#### [Page text]

** begin **

The Swedish Walk Out Bayonets or Dress Bayonets

 

In Swedish called "Permissionsbajonett"

 

 

 The use of Walk Out or Dress bayonets and daggers was popular basically in Germany and primary from the time of Weimar Republic until the end of WW2.

 The German walk out bayonet appeared in many types and variations. Different branches of military had different models, marks and decorations. Even civilian and police organisations used these types of side-arms. The origin might be the KS98 bayonet, which was introduced 1901 and was produced in many examples like "Extrawaffen" for commercial use.

 However in Sweden there is no tradition of Walk Out bayonets with uniform, but there are many collections with so called Walk out bayonets with a lion head pommel. There are also standard all nickel m/1896 bayonets and some other variations based upon this bayonet.

 

The Walk out Bayonet

The German walk out bayonets existed in many types and variations. Here is a short model of these.

 

 The background to the production of the walk out bayonet will be found when Frost Anders Mattson Jr. studied in Germany at the end of 1920:s and first part of 1930:s and witnessed the rise of the 3rd Reich, without accepting their ideology! He became manager of F. M. Mattsons (FMM) Company in Mora.

 The German walk out bayonet was an accepted attribute to the German uniform at that time, but the Swedish counterpart made by FMM had no connection what so ever with the Swedish armed forces. It was never allowed to be worn together with the uniform at that time or later.

There are however reports from a well known collector Hutte Benckets who made his military service 1941-43 who reported that one senior officer used such a Walk Out bayonet at parades. There are other bayonets found marked "Tyg avd Lv 7 - 26 sept 1945", which indicates Anti Aircraft regiment No 7. There are other bayonets found also with provenance indicating that these knives were used by military personal in uniform although not authorised.

 

The bayonet was only meant as a decoration on the wall or on a desk. It was however sold under the name of Walk out bayonet or “On Leave Bayonet” (Permissionsbajonet”). The nationalistic feelings still rang high since 1939-1945. A sign of this is the pommel in form of a lions head, which is a part of the Swedish National Arm.

 The Swedish Walk Out bayonet started to be produced from 1939 to 1962. These bayonets and knives were sold in sport shops and a company called “Vapendepoten” (Depot of arms) in a town called Falun. You can see their catalogue here from that time.

  

 

FMM ceased production 1962 due to weak market.

The bayonets were made in several types and sizes:

  • All of them have grips of elk horn on top of nickel-plated brass.

  • The blades are polished nickel-plated.

  • Scabbards are made of gun blue steel.

  • The frogs are made of brown leather.

 

Following models are recognised from the catalogue:

  •  710 Small, simpel model. Double cross-guard, no hand protection. Length 285 mm

  •  720 Double cross-guard, hand protection. Length 330 mm

  •  100 Single cross-guard, hand protection. Length 330 mm.

** end **

#### [Short problem 1]
Lay out the lines of the records as a Markdown table with columns named No. and Line, leaving out blank lines. Begin at the line that has "Given: Open the 카드 2 card heading" and stop after the line that has "Action: pyautogui.click(x=570, y=371)".

#### [Lines of data]
** begin **

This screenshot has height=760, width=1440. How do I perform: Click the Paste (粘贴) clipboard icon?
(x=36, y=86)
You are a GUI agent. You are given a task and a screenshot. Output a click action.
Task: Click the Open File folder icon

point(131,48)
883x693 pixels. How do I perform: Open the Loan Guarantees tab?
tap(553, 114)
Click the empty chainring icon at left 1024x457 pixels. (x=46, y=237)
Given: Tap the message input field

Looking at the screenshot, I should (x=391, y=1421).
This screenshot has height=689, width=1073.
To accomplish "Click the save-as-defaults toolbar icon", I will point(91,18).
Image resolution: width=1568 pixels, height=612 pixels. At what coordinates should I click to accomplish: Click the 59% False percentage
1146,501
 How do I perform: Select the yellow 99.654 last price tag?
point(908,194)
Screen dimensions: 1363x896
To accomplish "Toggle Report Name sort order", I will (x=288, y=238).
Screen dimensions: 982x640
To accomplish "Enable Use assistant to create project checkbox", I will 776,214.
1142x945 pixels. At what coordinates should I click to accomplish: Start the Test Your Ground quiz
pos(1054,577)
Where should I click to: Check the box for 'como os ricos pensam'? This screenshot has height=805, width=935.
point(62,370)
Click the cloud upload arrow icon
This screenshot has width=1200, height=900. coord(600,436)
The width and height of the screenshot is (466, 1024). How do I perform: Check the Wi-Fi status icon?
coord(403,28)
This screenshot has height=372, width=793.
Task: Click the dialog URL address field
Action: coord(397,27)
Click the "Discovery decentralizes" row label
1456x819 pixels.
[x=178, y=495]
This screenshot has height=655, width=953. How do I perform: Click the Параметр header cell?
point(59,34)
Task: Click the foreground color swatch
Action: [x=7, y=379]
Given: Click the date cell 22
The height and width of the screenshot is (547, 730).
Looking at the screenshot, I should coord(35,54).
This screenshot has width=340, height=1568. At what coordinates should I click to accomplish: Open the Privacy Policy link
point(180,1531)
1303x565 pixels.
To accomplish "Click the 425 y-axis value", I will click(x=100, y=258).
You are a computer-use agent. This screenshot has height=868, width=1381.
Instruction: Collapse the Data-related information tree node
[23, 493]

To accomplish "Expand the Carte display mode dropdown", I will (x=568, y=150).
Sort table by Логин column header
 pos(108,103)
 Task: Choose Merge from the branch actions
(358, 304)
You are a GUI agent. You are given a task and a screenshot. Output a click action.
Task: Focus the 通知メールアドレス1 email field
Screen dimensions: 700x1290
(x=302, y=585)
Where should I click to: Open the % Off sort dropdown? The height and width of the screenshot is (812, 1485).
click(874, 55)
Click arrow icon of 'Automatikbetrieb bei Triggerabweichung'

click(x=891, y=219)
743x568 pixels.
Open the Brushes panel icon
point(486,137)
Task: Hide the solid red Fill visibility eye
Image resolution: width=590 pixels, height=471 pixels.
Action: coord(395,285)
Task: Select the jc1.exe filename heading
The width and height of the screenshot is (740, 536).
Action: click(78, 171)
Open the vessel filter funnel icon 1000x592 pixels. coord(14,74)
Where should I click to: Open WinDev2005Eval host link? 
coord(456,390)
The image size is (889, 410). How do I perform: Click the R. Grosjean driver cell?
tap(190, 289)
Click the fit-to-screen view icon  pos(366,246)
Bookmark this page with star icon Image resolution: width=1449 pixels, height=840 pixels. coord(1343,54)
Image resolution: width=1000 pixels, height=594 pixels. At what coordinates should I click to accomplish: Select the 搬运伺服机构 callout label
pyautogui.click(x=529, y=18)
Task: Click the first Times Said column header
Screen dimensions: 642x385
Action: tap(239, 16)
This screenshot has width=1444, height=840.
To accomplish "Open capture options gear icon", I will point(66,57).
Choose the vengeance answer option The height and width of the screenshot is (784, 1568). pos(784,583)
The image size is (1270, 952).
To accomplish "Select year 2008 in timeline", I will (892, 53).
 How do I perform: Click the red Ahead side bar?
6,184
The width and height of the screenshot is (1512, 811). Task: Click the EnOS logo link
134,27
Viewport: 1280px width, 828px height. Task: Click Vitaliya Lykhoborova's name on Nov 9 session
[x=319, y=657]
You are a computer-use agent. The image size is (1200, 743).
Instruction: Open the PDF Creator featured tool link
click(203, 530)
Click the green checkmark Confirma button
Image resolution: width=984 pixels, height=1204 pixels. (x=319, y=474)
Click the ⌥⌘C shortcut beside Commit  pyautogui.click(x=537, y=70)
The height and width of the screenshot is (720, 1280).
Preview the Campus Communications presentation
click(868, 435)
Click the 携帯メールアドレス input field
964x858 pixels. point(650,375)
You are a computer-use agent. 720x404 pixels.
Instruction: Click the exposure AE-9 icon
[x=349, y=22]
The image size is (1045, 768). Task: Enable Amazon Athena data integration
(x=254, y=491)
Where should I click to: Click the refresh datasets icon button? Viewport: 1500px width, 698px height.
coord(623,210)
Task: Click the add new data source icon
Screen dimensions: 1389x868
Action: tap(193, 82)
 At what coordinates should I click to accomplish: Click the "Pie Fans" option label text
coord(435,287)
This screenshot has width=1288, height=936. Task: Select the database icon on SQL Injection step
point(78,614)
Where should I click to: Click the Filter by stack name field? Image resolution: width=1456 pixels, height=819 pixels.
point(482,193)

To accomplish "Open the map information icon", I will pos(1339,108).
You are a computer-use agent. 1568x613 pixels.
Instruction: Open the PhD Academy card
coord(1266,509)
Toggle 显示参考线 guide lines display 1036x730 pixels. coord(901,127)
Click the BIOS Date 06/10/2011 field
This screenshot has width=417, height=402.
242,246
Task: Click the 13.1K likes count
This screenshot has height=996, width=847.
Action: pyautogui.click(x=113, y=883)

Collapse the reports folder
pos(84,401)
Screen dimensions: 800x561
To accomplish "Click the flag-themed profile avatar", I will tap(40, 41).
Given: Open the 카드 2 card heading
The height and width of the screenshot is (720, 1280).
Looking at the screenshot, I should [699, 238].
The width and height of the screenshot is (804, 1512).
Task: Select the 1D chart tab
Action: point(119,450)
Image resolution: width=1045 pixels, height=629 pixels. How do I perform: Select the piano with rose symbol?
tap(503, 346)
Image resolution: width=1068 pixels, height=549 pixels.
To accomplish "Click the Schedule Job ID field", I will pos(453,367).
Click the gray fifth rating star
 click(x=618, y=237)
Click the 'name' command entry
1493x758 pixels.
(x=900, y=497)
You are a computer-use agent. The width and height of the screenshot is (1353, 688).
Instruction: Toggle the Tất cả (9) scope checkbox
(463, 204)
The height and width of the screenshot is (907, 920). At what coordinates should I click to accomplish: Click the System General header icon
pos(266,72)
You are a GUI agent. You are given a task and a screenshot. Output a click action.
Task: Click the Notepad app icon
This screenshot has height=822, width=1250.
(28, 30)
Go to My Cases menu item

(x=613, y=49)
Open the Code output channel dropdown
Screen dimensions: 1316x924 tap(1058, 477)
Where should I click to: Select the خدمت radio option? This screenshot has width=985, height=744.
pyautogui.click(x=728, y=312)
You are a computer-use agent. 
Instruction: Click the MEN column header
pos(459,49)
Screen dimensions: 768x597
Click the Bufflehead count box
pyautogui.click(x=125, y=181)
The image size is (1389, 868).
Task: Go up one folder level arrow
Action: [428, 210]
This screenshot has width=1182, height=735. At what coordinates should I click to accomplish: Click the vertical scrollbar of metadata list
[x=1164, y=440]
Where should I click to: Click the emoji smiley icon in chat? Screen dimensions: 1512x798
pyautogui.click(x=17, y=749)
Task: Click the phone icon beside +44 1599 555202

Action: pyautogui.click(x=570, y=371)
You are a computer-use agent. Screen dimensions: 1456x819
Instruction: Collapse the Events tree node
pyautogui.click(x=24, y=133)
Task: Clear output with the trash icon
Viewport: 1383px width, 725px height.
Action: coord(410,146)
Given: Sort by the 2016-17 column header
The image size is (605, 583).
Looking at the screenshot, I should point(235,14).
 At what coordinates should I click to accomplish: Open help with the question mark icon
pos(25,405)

** end **

#### [Short problem 2]
Carry on the text about Swedish walk out bayonets from its last line.

#### [Exercise answer 1]
| No. | Line |
|---|---|
| 1 | Given: Open the 카드 2 card heading |
| 2 | The height and width of the screenshot is (720, 1280). |
| 3 | Looking at the screenshot, I should [699, 238]. |
| 4 | The width and height of the screenshot is (804, 1512). |
| 5 | Task: Select the 1D chart tab |
| 6 | Action: point(119,450) |
| 7 | Image resolution: width=1045 pixels, height=629 pixels. How do I perform: Select the piano with rose symbol? |
| 8 | tap(503, 346) |
| 9 | Image resolution: width=1068 pixels, height=549 pixels. |
| 10 | To accomplish "Click the Schedule Job ID field", I will pos(453,367). |
| 11 | Click the gray fifth rating star |
| 12 |  click(x=618, y=237) |
| 13 | Click the 'name' command entry |
| 14 | 1493x758 pixels. |
| 15 | (x=900, y=497) |
| 16 | You are a computer-use agent. The width and height of the screenshot is (1353, 688). |
| 17 | Instruction: Toggle the Tất cả (9) scope checkbox |
| 18 | (463, 204) |
| 19 | The height and width of the screenshot is (907, 920). At what coordinates should I click to accomplish: Click the System General header icon |
| 20 | pos(266,72) |
| 21 | You are a GUI agent. You are given a task and a screenshot. Output a click action. |
| 22 | Task: Click the Notepad app icon |
| 23 | This screenshot has height=822, width=1250. |
| 24 | (28, 30) |
| 25 | Go to My Cases menu item |
| 26 | (x=613, y=49) |
| 27 | Open the Code output channel dropdown |
| 28 | Screen dimensions: 1316x924 tap(1058, 477) |
| 29 | Where should I click to: Select the خدمت radio option? This screenshot has width=985, height=744. |
| 30 | pyautogui.click(x=728, y=312) |
| 31 | You are a computer-use agent.  |
| 32 | Instruction: Click the MEN column header |
| 33 | pos(459,49) |
| 34 | Screen dimensions: 768x597 |
| 35 | Click the Bufflehead count box |
| 36 | pyautogui.click(x=125, y=181) |
| 37 | The image size is (1389, 868). |
| 38 | Task: Go up one folder level arrow |
| 39 | Action: [428, 210] |
| 40 | This screenshot has width=1182, height=735. At what coordinates should I click to accomplish: Click the vertical scrollbar of metadata list |
| 41 | [x=1164, y=440] |
| 42 | Where should I click to: Click the emoji smiley icon in chat? Screen dimensions: 1512x798 |
| 43 | pyautogui.click(x=17, y=749) |
| 44 | Task: Click the phone icon beside +44 1599 555202 |
| 45 | Action: pyautogui.click(x=570, y=371) |

#### [Exercise answer 2]
  •  730, 110 Double cross-guard, hand protection. Length 370 mm

There are many different marks found on these bayonets such as:

  • F.M.Mattson Mora

  • F.M.Mattson Mora Sweden

  • F.M.Mattson AB Mora Sweden

  • FMM Mora Sweden

 

 

 

 

The very first of these bayonets had a hand guard in form of a shield decorated with three crowns. This was prohibited by the Governmental heraldist because the crowns were symbols of the small Swedish Arm only to be used by the Government and king.

A small amount of these bayonets went out on the market before they were banned and these are very rare to find nowadays.

 

The grip with double cross guard and handguard with the shield

 

 

Ricasson with FM Mattsons SWEDEN

 

 


 

Daggers

 Another type of knife more close to a dagger was made by Frosts knife factory AB. They were sold by Böhlmar Co in Mora. The market for these was people in outdoor activities like hunters. The advertisement often called the knives suitable for hunters!

  • Handles were nickel-plated or chrome-plated brass with grips of elk horn

  • Blades were polished

  • Scabbards were made of steel and painted frosted black

  • Frogs were made of brown leather

 

 

Two models were offered:

  1. 6215 - Single Cross-guard. Length 332 mm

  2. 6150 - Double Cross-guard. Length 250 mm

 

Different markings of the blades existed like:

  • Erik Frost, Mora Sweden

  • Erik Frost, Mora Sweden Rostfri

  • Frost, Mora Sweden

 There is provenance that at least one of these daggers was used as a fighting knife or field knife as it was later called in Sweden.

 

 

Model 6215

 

 

Swedish military bayonet m/1896 with nickel finish.

Swedish military bayonet m/1896 with nickel finish.

There are many bayonet m/1896 with nickel plated grips and scabbards in collections.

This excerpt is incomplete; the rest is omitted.